Maybe one day I’ll return to these design features of the US governing system, but in light of current efforts to impose consolidation, at least partially, from the outside I keep coming back to the coalition at the heart of MAGA and the ideological limits they impose on consolidations efforts.
Trump’s coalition has multiple elements, but I’m going to grossly simplify by distilling them into three parts:
The (very) rich. These are the folks who dream of stateless utopias in Greenland. Scream about Greta Thunberg as the antichrist. And complain that taxes are tyranny.
Racists. They distrust anyone who doesn’t look like them and see state authority as properly directed at giving those groups a hard time. Wilhoit’s Law types.
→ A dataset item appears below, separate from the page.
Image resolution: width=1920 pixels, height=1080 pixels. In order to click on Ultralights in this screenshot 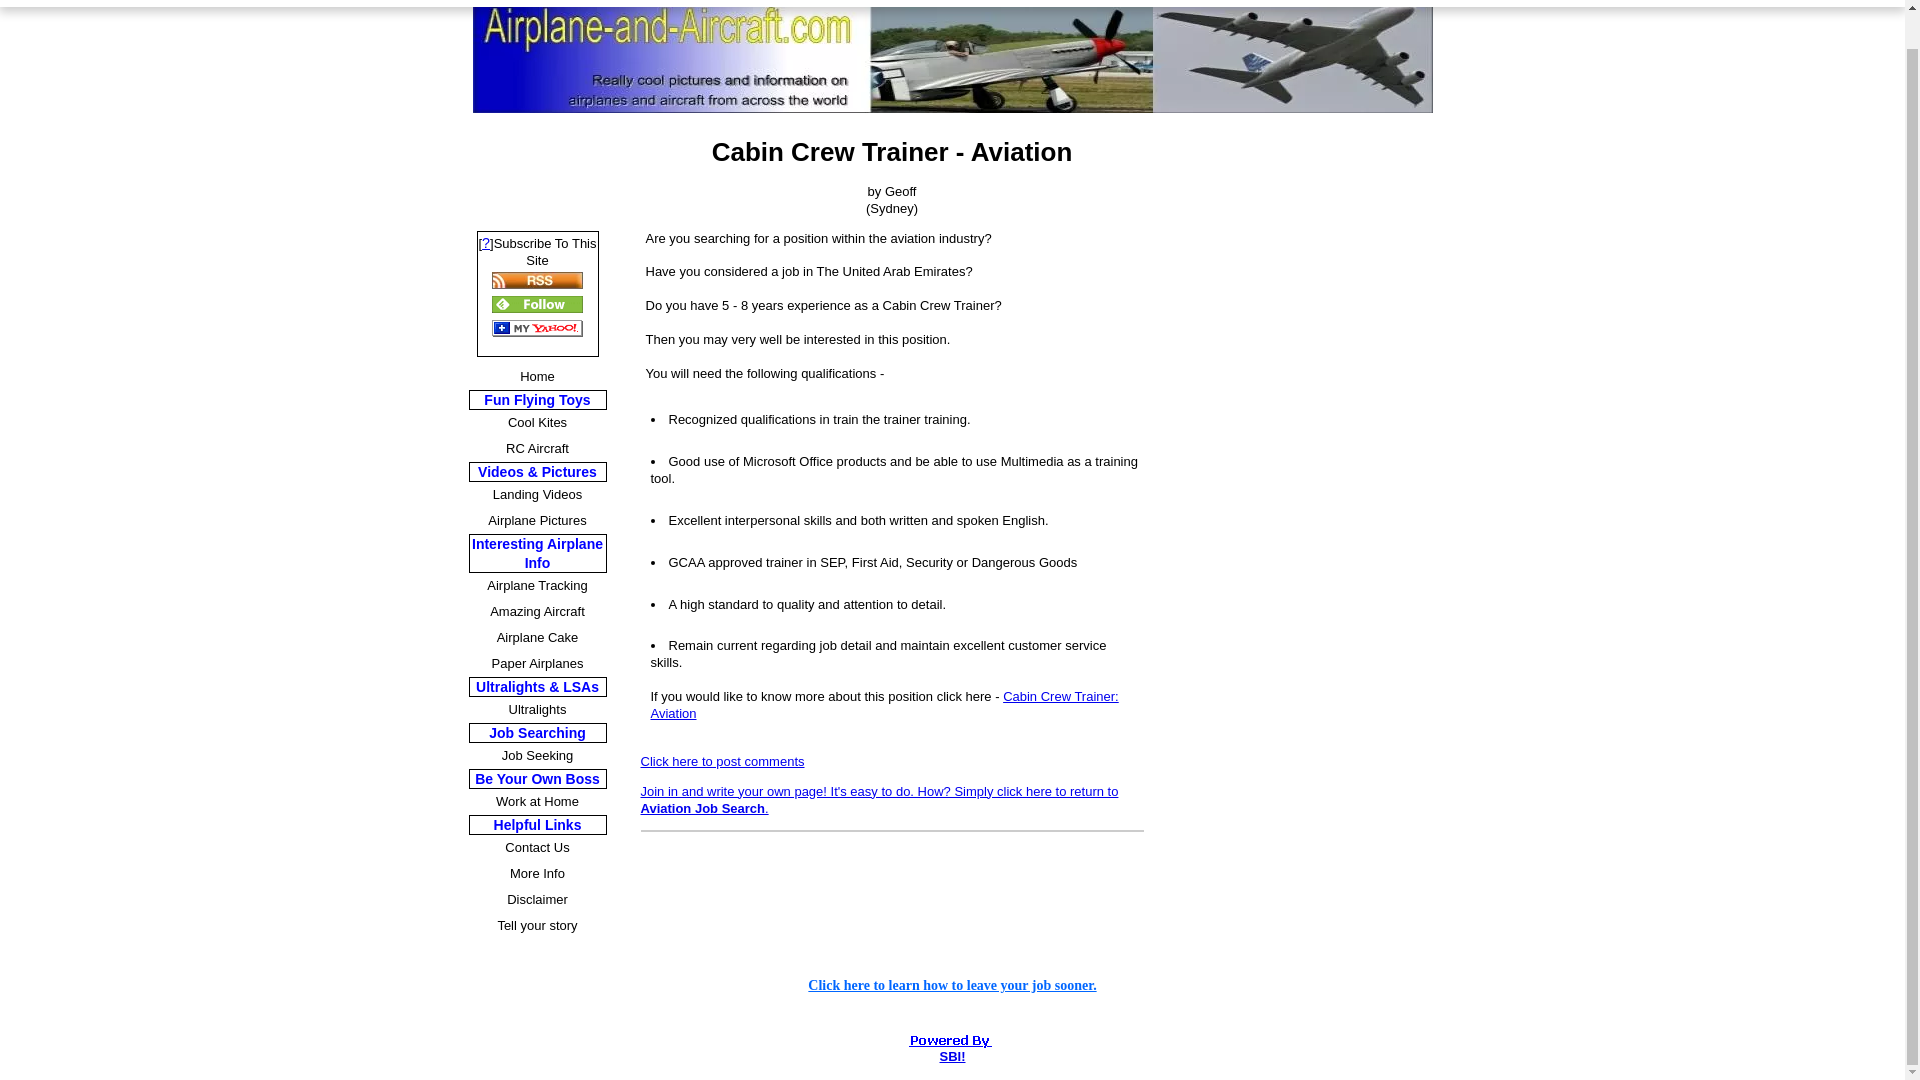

DumbassesLow information voters. Muh eggs! The president is personally responsible for gas prices.
While all three overlap to some extent, it’s still a Venn Diagram and not a circle, which makes this a contingent coalition presently swirling around the problem/solution ying/yang that is Donald J. Trump. And like all coalitions, for any sort of longevity to emerge - for the connections to stabilize into some sort of reproducible “thing” over time - these needs to be mechanisms to manage of the conflicting demands and interests these groups bring with them and may develop over time. This management process may be grossly simplified into a set of processes that amplify the shared interest while seeking to dampen the conflicting ones.
Considering Trump’s obviously stunted skills at management of this variety, my hunch is the incongruent desires of these coalition partners, and the limited mechanisms available to reconcile them, will increasingly come to undermine this coalition and it’s ability to consolidate power.1 And the one I keep coming back to is the rich part of the coalition’s hatred for labor. I don’t mean this exclusively in terms of “organized labor” (read unions), I mean they hate those who work for a living. This shows up everywhere in their worldview: dreams of automation; rigid occupational hierarchies; wage dampening; tax “efficiency”; benefits cuts; etc.; etc.
And this is the rub when it comes to authoritarian consolidation: it’s labor intensive. Sure, the tech guys will tell you how you can run a full-service authoritarian regime with just some algorithms and (ironically enough) H1-B coders. But as the DOGE wrecking crew discovered destruction is the easy part. Organizing something vaguely functional is hard. This is the problem would-be authoritarian consolidators face.2
Sure, Congress can chuck you $75bn to recruit and arm a broadly unaccountable force of out of shape yahoos. But as successive administrative regimes have found in poorly defined foreign adventures in state building, consolidating and maintaining power, especially when parts of the “governed” don’t like you, is only achieved through mass labor mobilization. Think North Korea, East Germany, the USSR, China. It takes a lot, I mean A LOT of people to manage consolidation and ongoing coordination and repression beyond initial displays of force.
Given the overt, active, focused hatred of labor that The Rich parts of the coalition harbor and the limited mechanisms available to reconcile this with the requirements to actually consolidate authoritarian control offer a glimmer of hope. Of course, this faction may come to see the vital role that mass state employment plays in the early stages of consolidation. Or they come frame these workers into some sort of appropriate hierarchy. But I have yet to see any sort of coordinating mechanism being developed to make these changes possible. No frame bridging. No leadership cues. It just festers. And damped differences can only linger for so long.
So while this coalition is presently sustaining a pretty destructive regime, the long-term viability of its agenda is threatened by these unresolved differences. This offers me a little hope about how it may end.
This doesn’t lessen the damage they’ll inflict. In fact, the more chaotic it becomes, the worse things will likely get. But challenges of this variety do constrain coalition’s ability to sustain themselves over time.
Not denying that information technologies may be handy tools for managing authoritarian regimes. But they’re tools not totalities.